Personal information
- Full name: Jack Rose Compton Gannon
- Born: 1 November 1882 Ireland
- Died: 25 April 1980 (aged 97) Midhurst, Sussex, England
- Batting: Unknown
- Role: Wicket-keeper
- Relations: George Robertson (father-in-law)

Domestic team information
- 1908–1910: Marylebone Cricket Club
- 1917/18: Europeans (India)

Career statistics
| Competition | First-class |
| Matches | 8 |
| Runs scored | 158 |
| Batting average | 13.16 |
| 100s/50s | –/– |
| Top score | 48 |
| Catches/stumpings | 10/3 |
- Source: ESPNcricinfo, 20 December 2018

= Jack Gannon =

Irish cricketer and British Army officer (1882–1980)

Brigadier Jack Rose Compton Gannon (1 November 1882 – 25 April 1980) was an Irish first-class cricketer and British Army officer. He served initially with the British Army's South Staffordshire Regiment before joining the Indian Army's 23rd Cavalry (Frontier Force). He saw active service in the First World War and the Third Anglo-Afghan War and was mentioned in dispatches. Gannon later served as assistant military secretary to the British commander-in-chief in India before his retirement in 1933. He was recalled to service in the Second World War and was recognised for his contributions to the war on the western front by two further mentions in dispatches and appointment to British and Dutch honours. In retirement he was manager of The Hurlingham Club – an exclusive sports club – and honorary secretary of the Hurlingham Polo Association. Gannon played eight first-class cricket matches for Marylebone Cricket Club and the Europeans.

==Early life and education==
The son of John Gannon, Jack Rose Compton Gannon was born in Ireland in November 1882.

He was educated in England at Sutton Valence School, before attending the Royal Military College, Sandhurst as a gentleman cadet.

==Career==
Upon graduating from Sandhurst, Gannon was commissioned as a second lieutenant in October 1902 with the South Staffordshire Regiment. He was seconded to serve with the 23rd Cavalry (Frontier Force) in British India in 1906, where he gained the rank of lieutenant in January 1906, backdated to January 1905. He formally transferred to the Indian Army in October 1906.

Gannon was present in England in 1908, when he made three appearances in first-class cricket for the Marylebone Cricket Club (MCC) at Lord's against Oxford University, Leicestershire and the Gentlemen of Philadelphia. He played three more first-class matches for the MCC in 1910, as well as appearing in that same year for the Gentlemen of England at Oxford against Oxford University. He married Dorothy Mary Robertson in 1910, the daughter of the first-class cricketer George Robertson. Gannon was promoted to the rank of captain in October 1911.

===First World War===
Present in England at the outbreak of the war, Gannon served initially attached to the British Army's 4th Hussars, who had made a request for available cavalry officers. He was posted to the Royal Flying Corps later and was appointed an adjutant on 27 September 1916. He was promoted to the rank of major in October 1917. By June 1918 he was back in India holding the appointment of temporary commandant, Muttra Remount Depot. Whilst serving in British India Gannon appeared in a first-class cricket match for the Europeans against the Parsees at Bombay, which was to be his final appearance in first-class cricket. In his eight-match first-class cricket career he scored 158 runs, with a highest score of 48.

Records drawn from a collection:
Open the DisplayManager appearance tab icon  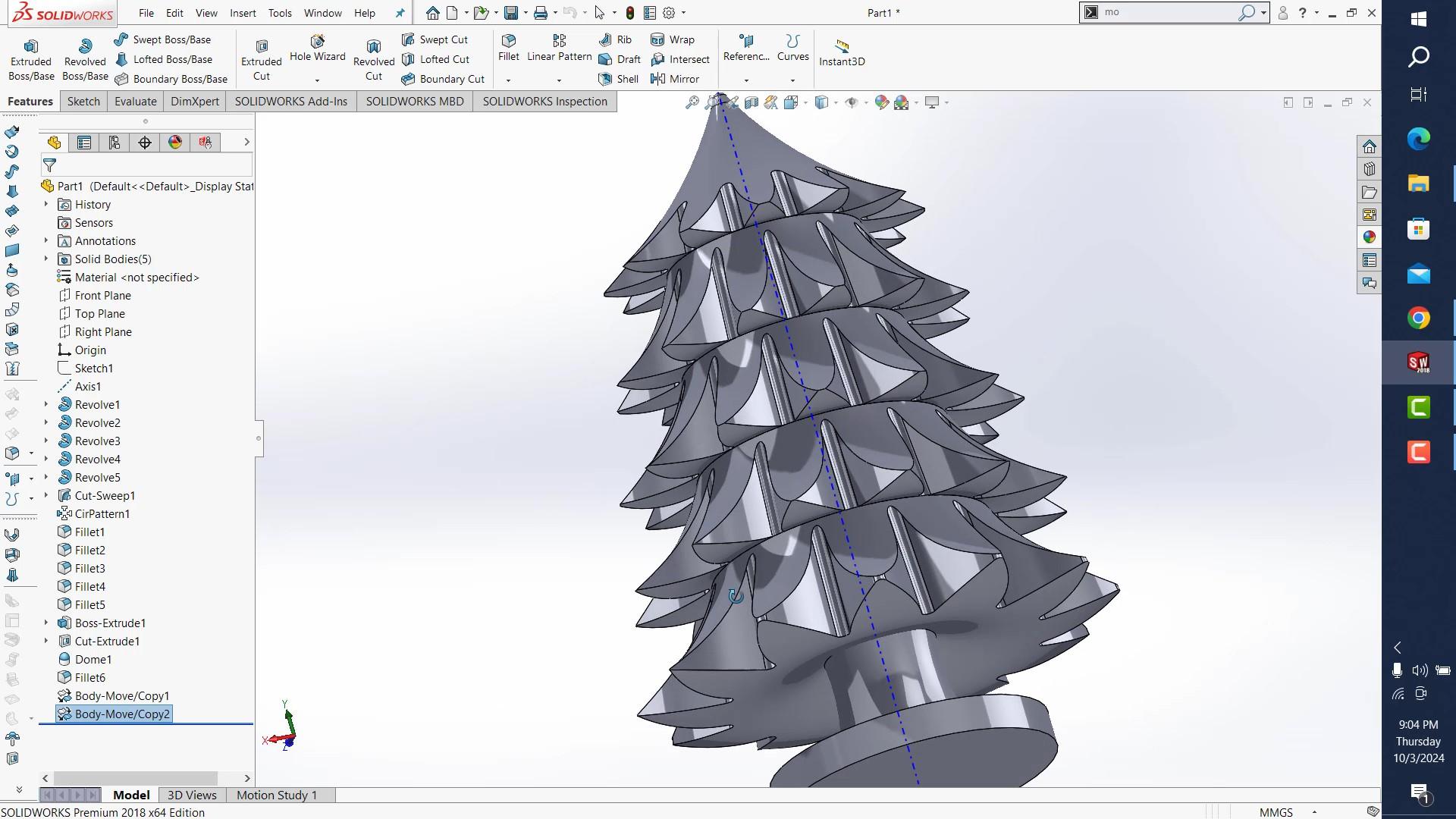tap(175, 143)
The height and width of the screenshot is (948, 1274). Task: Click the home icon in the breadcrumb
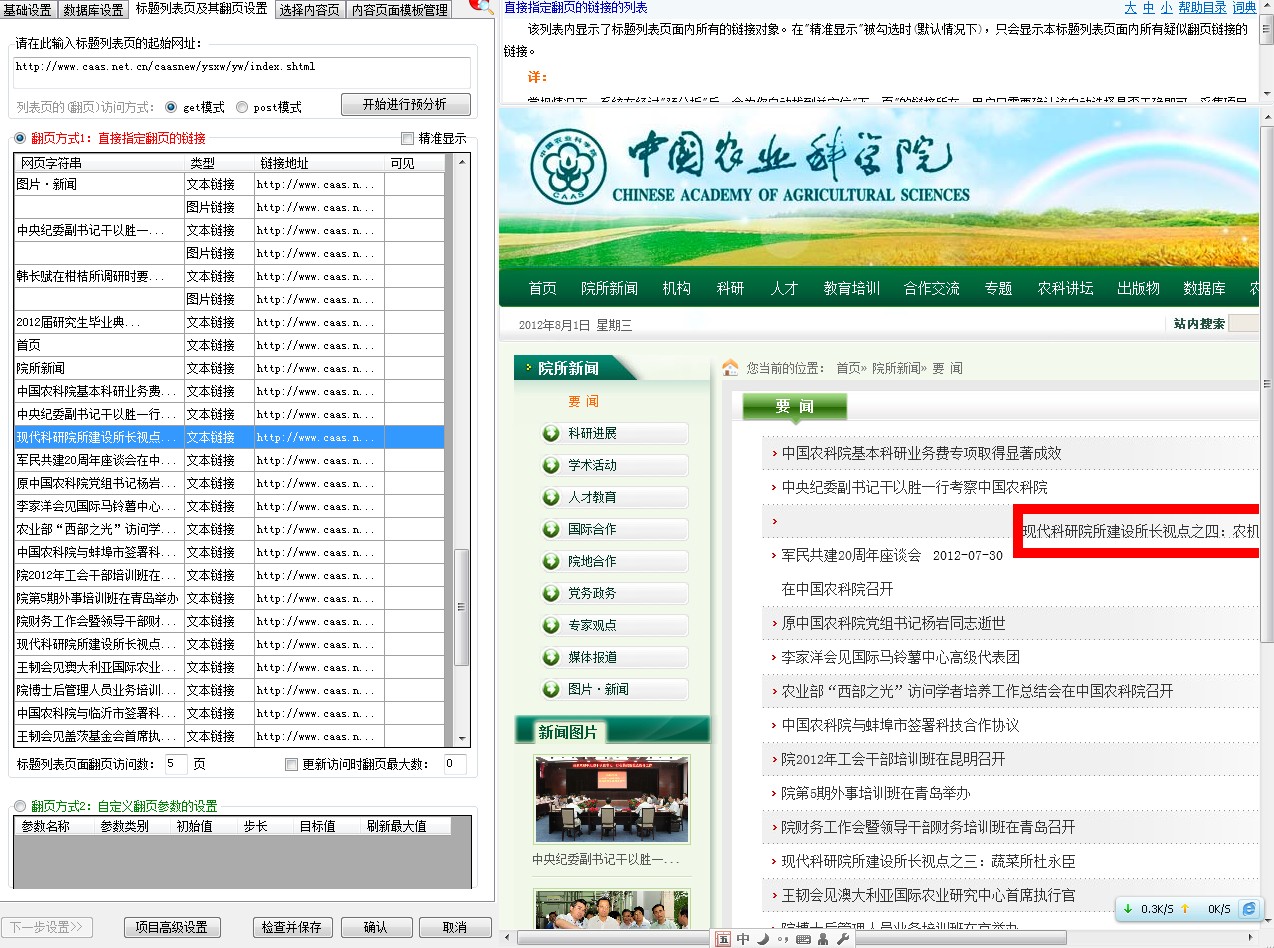pyautogui.click(x=730, y=367)
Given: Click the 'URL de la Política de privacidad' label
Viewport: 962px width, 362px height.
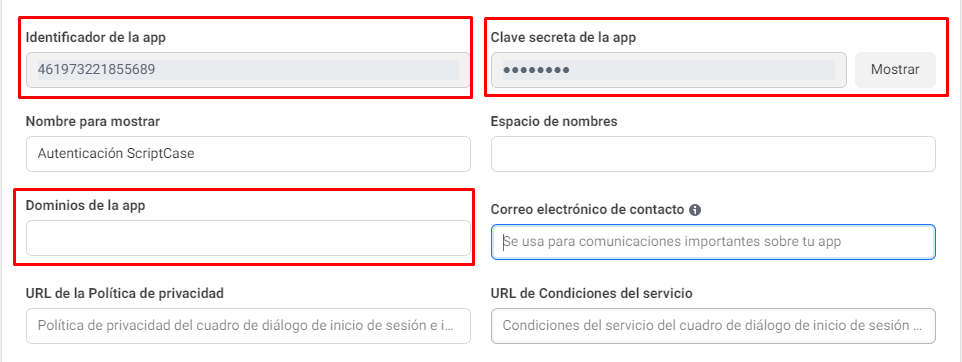Looking at the screenshot, I should tap(125, 293).
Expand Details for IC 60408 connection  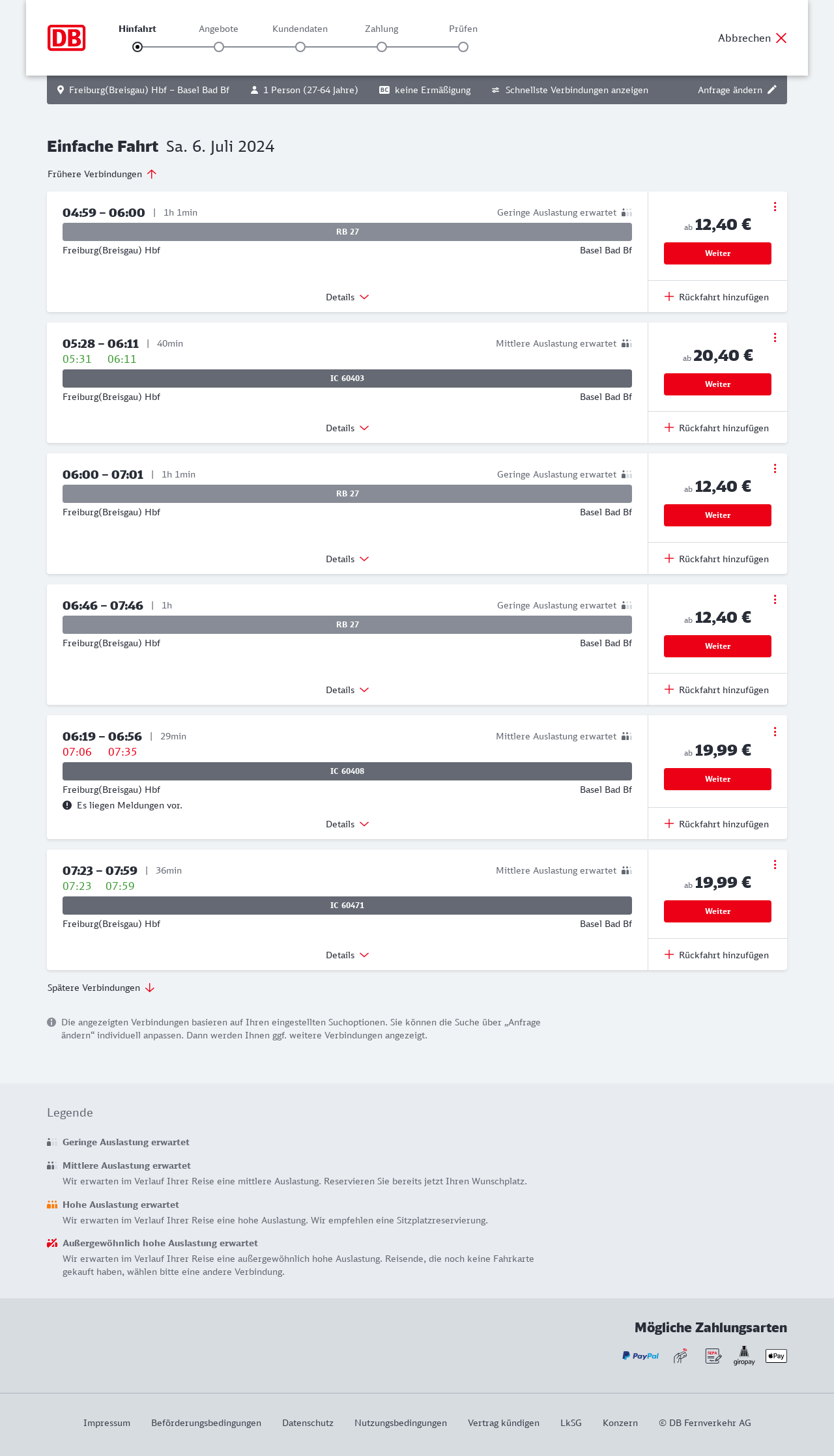[347, 824]
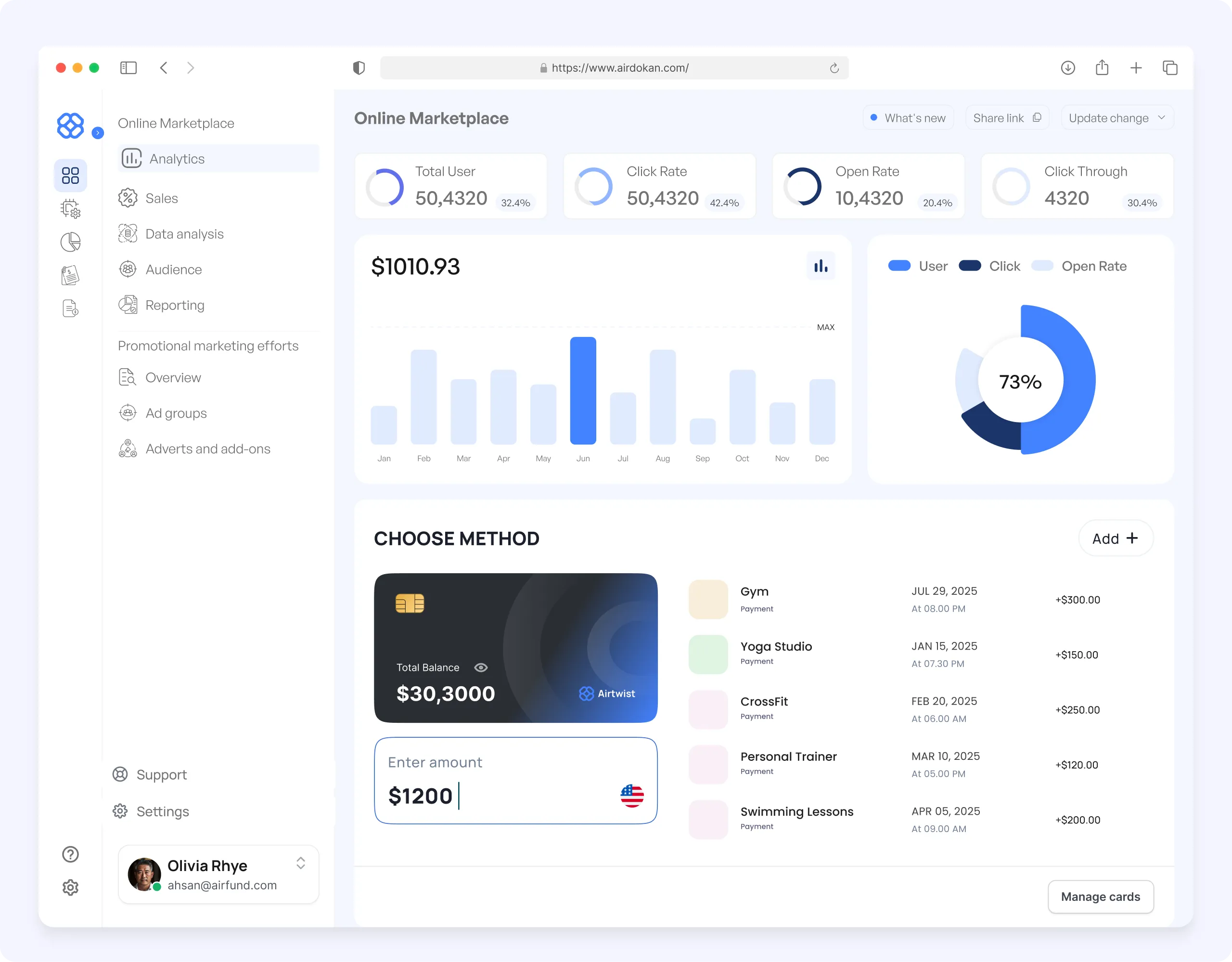Expand the Olivia Rhye account switcher
Image resolution: width=1232 pixels, height=962 pixels.
pos(301,863)
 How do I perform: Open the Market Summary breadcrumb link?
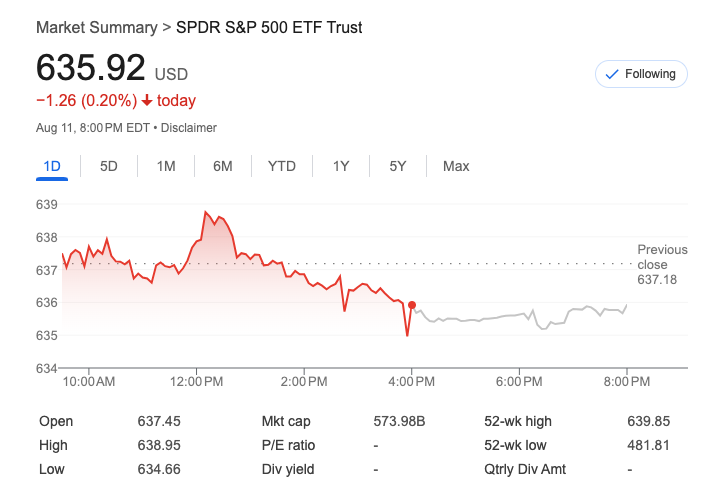[x=96, y=28]
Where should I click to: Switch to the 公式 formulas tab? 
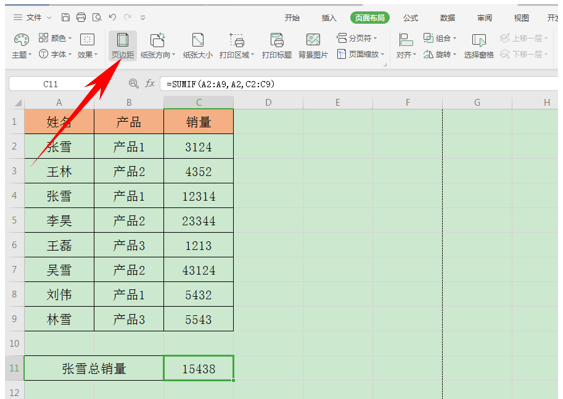(x=410, y=18)
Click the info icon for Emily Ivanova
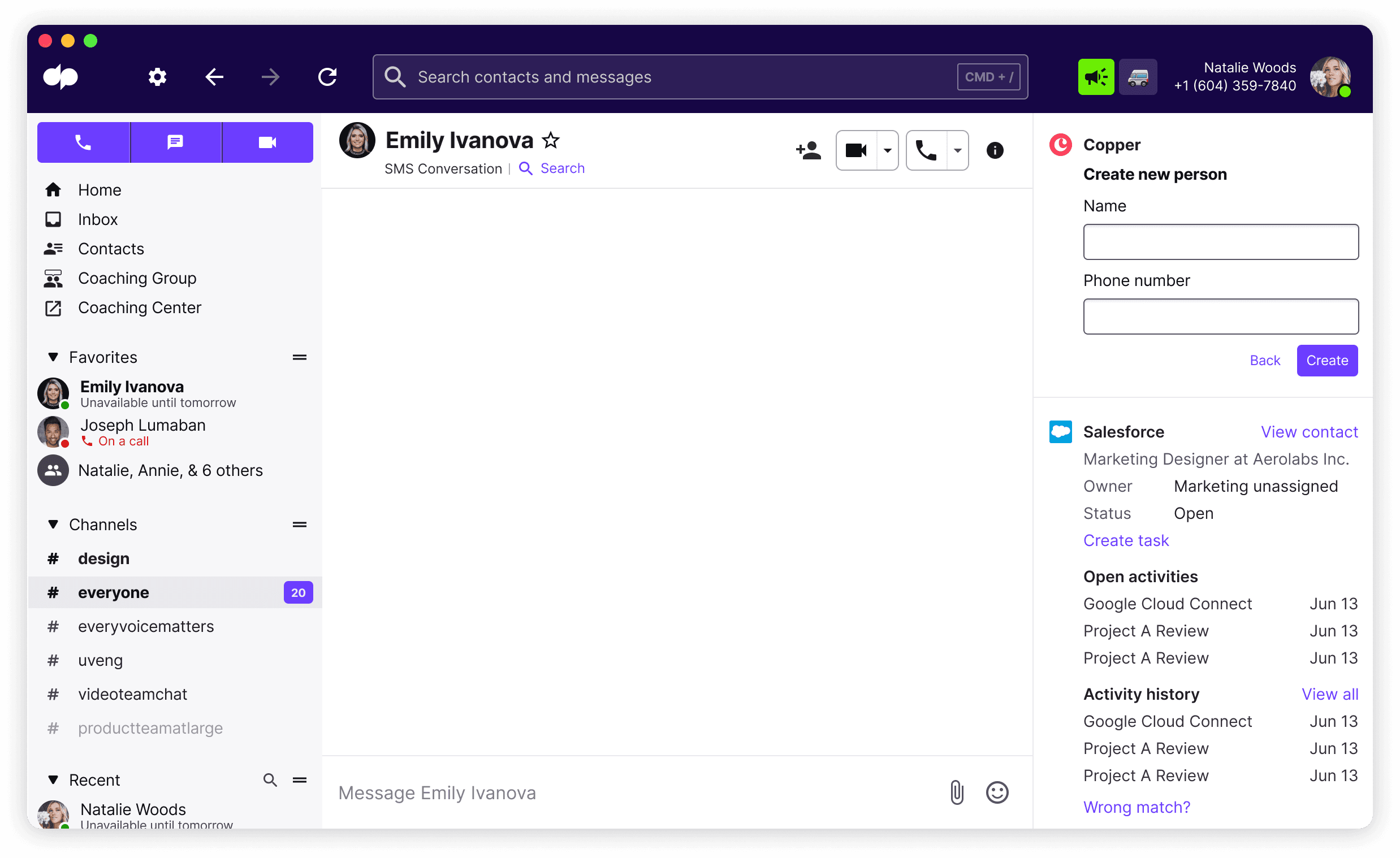This screenshot has height=858, width=1400. 996,152
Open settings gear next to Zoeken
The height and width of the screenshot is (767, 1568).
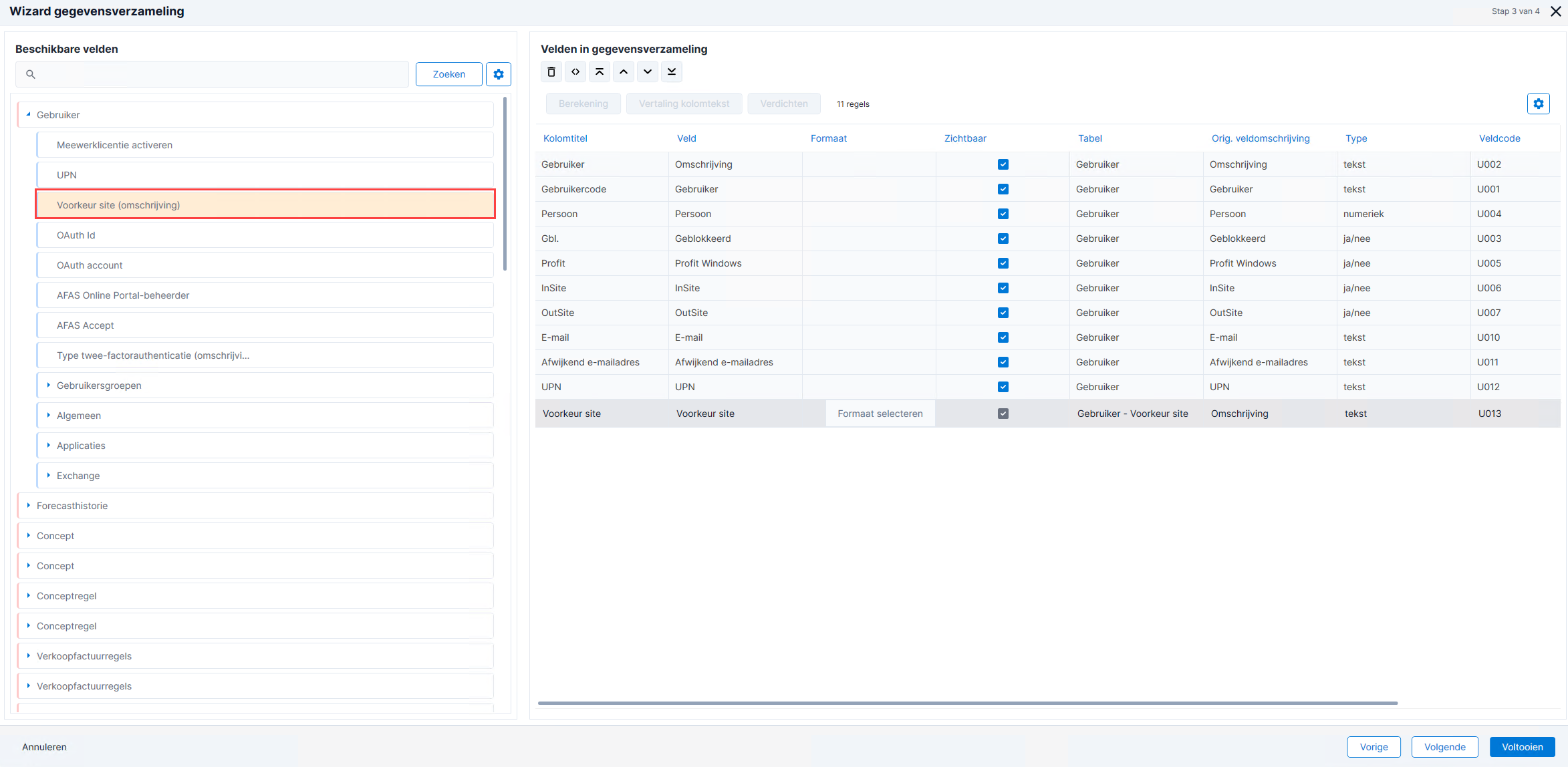499,74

*Exercise tasks*:
[a] Condense the paragraph of the Jack Gannon article that begins "Upon graduating from Sandhurst" into a short list of its main facts.
[b] Continue the article on Jack Gannon past its final sentence.

*Answers for this exercise*:
[a]
- October 1902: commissioned as a second lieutenant in the South Staffordshire Regiment after graduating from Sandhurst
- 1906: seconded to the 23rd Cavalry (Frontier Force) in British India
- January 1906: promoted to lieutenant, backdated to January 1905
- October 1906: formally transferred to the Indian Army

[b]
Shortly after the end of the First World War, he served in the Third Anglo-Afghan War as a temporary Lieutenant-Colonel and assistant director of Remounts India from 12 June to 15 September 1919. He was mentioned in dispatches by General Sir Charles Monro in connection to this campaign. Gannon served under Monro again as assistant director of Remounts, Waziristan Force (sourcing replacement horses for the cavalry in the field) from 3 October 1919 to 31 May 1920 and held the temporary rank of lieutenant-colonel during this time and was again mentioned in dispatches. Gannon served as assistant military secretary to the army's commander in chief in India (Lord Rawlinson) from 1920 to 1925. For his service in this role and in connection with the Prince of Wales's visit to India he was recognised with appointment as Member of the fourth class (now called a lieutenant) of the Royal Victorian Order on 11 March 1922. He was appointed a brevet lieutenant colonel in July 1925 and was later promoted to the full rank in October 1928. He was the commanding officer of 12th Cavalry (Frontier Force) from 1927 to 1932. Gannon was placed on the Indian Army's unemployed list of officers on 1 November 1932 and retired on 7 September 1933 with the rank of lieutenant-colonel.

=== Second World War ===
Despite having reached the age limit for reserve officers on 1 November 1937 Gannon was recalled to active service and granted the temporary rank of colonel during the Second World War.
He served as assistant military secretary of the British Home Forces from the outbreak of the war. As a cavalryman, sportsman and Indian Army officer it was considered that he was lucky to have kept his job after the rise of General Bernard Montgomery – who held such men in disdain. In July 1943 he was appointed deputy military secretary for the 21st Army Group. Gannon was particularly valued for his knowledge of the personalities and capabilities of the officers in this command and his advice was sought on candidates to fill any vacant positions. He was described as indispensable to Montgomery in this regard, though the general teased him about his cavalry background and sporting priorities. By 1944 at the age of 62 and five years older than Montgomery, he was probably the oldest officer still on his staff.

==Recognition and honours==
Gannon was appointed an Officer of the Order of the British Empire (OBE) on 11 June 1942 as part of 1942 Birthday Honours. Gannon was promoted to be a Commander of the Order of the British Empire on 1 February 1945 for services in Europe following the Invasion of Normandy. He was mentioned in dispatches on 9 August 1945 and again on 4 April 1946 for further service during the North West Europe campaign. He was appointed to the acting rank of brigadier and received the appointment of Knight Commander of the Order of Orange Nassau with Swords from the Dutch queen in 1946.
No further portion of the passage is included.